Huobi Aims High in Russia’s Crypto Market

    Singapore-based cryptocurrency exchange Huobi has announced a global expansion plan including a goal to set up an office in Russia. The goal has now been reached, but the world’s third-largest crypto exchange has much higher ambitions for the country than just offering an exchange, Coin Desk reports.

    Huobi is the first major crypto exchange to have a physical presence in Russia, complete with a Russian-speaking call center. Looking past the trading options, the company wants to also offer lending and space rentals to miners, provide an educational platform for blockchain and crypto innovation and also to help shape the country’s crypto regulations.

    While several other exchanges, including Bitfinex, Binance and OKEx, offer a platform for Russian traders and even have Russian interfaces, not one provides real-time support in Russia. Customers of those platforms who don’t speak Korean, Chinese or English are simply out of luck to finding immediate answers to their questions.

    Huobi opened its new office in Moscow, complete with 30 staff members, earlier this month. The office includes a call center, as well as back-office support for over-the-counter listing and trading, as well as personal managers for certain high-end customers. The office manager, Andrew Grachev, told CoinDesk.

    “If someone wants to start trading with $1,000, he can come to the office and register with the help of a personal manager.”

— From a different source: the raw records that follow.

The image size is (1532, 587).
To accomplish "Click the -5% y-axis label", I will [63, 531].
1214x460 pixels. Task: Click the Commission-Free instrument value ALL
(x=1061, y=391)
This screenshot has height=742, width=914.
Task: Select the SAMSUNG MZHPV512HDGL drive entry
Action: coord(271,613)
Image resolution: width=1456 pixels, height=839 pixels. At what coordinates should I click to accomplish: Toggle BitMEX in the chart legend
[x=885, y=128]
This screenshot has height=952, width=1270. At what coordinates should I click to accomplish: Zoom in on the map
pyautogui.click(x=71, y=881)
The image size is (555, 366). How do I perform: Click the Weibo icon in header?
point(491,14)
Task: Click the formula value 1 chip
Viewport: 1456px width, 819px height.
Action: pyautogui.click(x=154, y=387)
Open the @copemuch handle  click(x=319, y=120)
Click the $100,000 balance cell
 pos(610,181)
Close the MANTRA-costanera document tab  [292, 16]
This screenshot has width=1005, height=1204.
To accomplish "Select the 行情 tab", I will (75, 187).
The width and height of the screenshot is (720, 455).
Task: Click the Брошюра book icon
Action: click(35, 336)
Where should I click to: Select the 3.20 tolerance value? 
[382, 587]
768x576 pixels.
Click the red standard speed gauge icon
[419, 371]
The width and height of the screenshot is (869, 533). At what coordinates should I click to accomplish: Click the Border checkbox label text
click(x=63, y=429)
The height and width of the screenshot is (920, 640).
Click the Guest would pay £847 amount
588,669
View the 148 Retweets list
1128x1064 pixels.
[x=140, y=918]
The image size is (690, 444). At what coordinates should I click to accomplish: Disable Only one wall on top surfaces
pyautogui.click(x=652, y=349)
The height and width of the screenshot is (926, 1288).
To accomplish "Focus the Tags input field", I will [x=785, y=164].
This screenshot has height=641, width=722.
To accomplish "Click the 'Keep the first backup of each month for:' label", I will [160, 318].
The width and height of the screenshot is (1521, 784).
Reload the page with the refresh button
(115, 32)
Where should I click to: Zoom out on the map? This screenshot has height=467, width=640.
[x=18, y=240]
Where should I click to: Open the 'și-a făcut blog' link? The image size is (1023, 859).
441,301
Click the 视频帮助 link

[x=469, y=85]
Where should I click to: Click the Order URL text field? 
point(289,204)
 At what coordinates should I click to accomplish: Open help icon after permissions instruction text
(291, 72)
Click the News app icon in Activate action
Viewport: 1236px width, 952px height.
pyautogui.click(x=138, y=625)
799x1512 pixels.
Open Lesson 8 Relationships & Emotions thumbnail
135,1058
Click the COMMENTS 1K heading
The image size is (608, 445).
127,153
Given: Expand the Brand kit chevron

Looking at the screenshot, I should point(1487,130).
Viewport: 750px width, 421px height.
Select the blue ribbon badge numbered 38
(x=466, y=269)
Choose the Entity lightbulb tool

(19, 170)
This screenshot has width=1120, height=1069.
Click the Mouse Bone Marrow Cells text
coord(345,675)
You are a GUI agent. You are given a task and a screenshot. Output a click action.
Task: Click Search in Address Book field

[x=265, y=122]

    Initially, Huobi’s plans were even more ambitious: the exchange wanted to enable deposits in Russian roubles, but the local experts said it’s a bad idea.

    “They consulted with us a lot, and in the end, I think, we made them feel disappointed,” says Vladimir Demin, head of the Center of Digital Transformations at the Russian government-owned development bank Vnesheconombank (VEB). “They were interested in providing fiat operations, but we told them it’s impossible.”

    However, Russian users will be able to buy cryptocurrency for roubles using the exchange’s Huobi OTC service, and seamlessly transfer it to their trading accounts, Grachev told CoinDesk. The OTC platform is online, but it has too few users from Russia so far, so Huobi plans to lure local OTC traders with commission rates lower than on other OTC platforms, Grachev said.